The state has been divided into 174 "blocks" of 576 square miles each, Sundberg said, and volunteers can "adopt" a block to observe and list the plant species found there.
Eventually, the project hopes to produce a checklist that catalogues the plants growing throughout the state; an atlas that maps information about plant distribution on top of such data as precipitation or elevation; and a flora, which is a manual, in both printed and electronic form, for identifying plants.
"These books are as essential as a dictionary for identifying plants," said Linda Hardison, an OSU research associate. "With Oregon's rich and unique habitats, from coastal dunes to mountain and desert, the sheer volume of information can be overwhelming. But this is how people can identify the plants of the state and measure our biodiversity. It's difficult to study anything if you don't know what's out there."
Sundberg says eventually the project may cost $2 million and take up to 15 years. So far, it's been operated on a shoestring budget with free volunteer help, and even small donations are welcome.
It received one substantial boost when Kenton Chambers, professor emeritus at OSU and former director of the OSU Herbarium, started an endowment for the project by selling his 40-year stamp collection for $28,000 and donating the proceeds.
Persons interested in volunteering their help for this project may contact Sundberg at Oregon Flora Project, OSU Department of Botany and Plant Pathology, 2082 Cordley Hall, Corvallis, Ore., 97331-2902, or email@example.com.

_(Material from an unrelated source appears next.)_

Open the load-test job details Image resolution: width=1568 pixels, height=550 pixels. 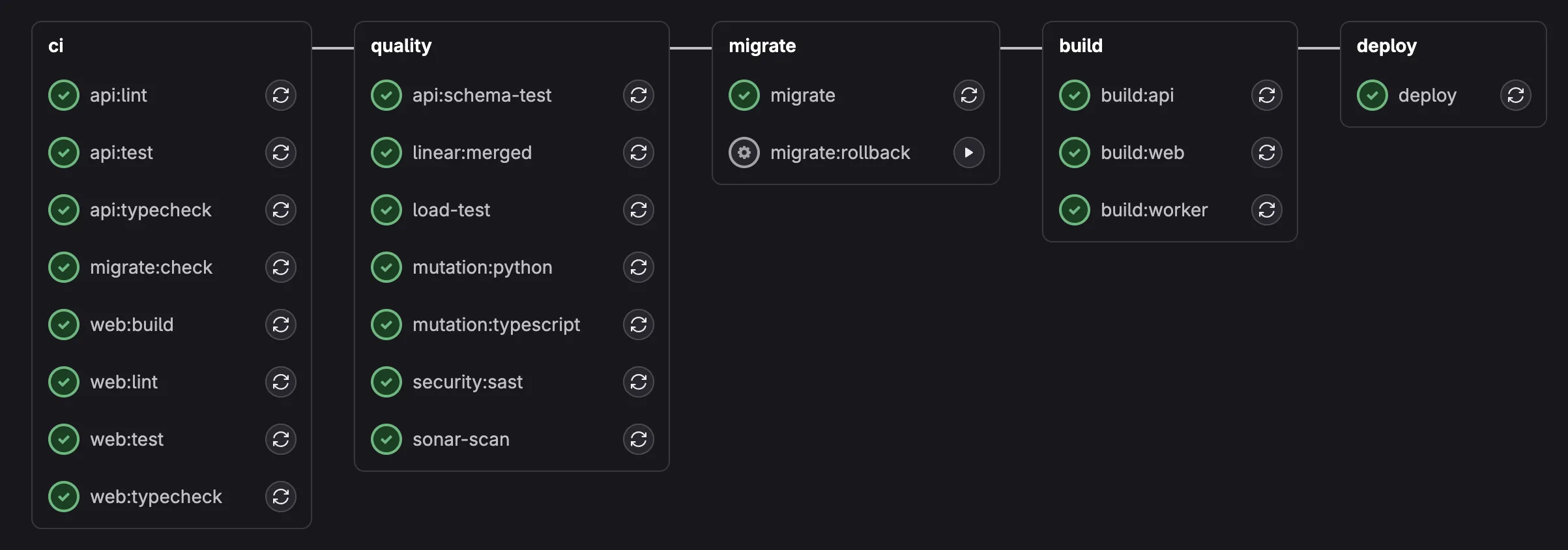click(451, 210)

Tax-deductible donations to support the work can be made by sending checks to Sundberg, made out to the OSU Foundation.
A similar flora project that was done in California took 15 years and yielded a 1,400-page book. The data includes such information as species name, habitat, morphological characteristics, distribution, rarity of the plant, elevation range, horticultural value, and whether the plant is native or exotic.
Scientists involved in this project include taxonomists, biogeographers, computer programmers, statisticians, ecologists, cartographers and geoscientists. Individuals helping out range from professional botanists to high school students and retirees looking for a good excuse to take a nature hike.
Among other things, there is always the chance of discovering a new plant species that no one ever knew existed in Oregon. Large areas of the state have never been adequately explored, Sundberg said, especially some of the remote parts of eastern and southwestern Oregon.
From 1975 to 1994, 58 new species, subspecies or varieties of plants were found in the state - one of the newest is calochortus umpquaensis, or the Umpqua mariposa lily. Or, you can look for plants that may be extinct - Clarkia heterandra, the small-fruited clarkia, hasn't been found in the state since 1888. More information about the Oregon Flora Project can be found at its Web site.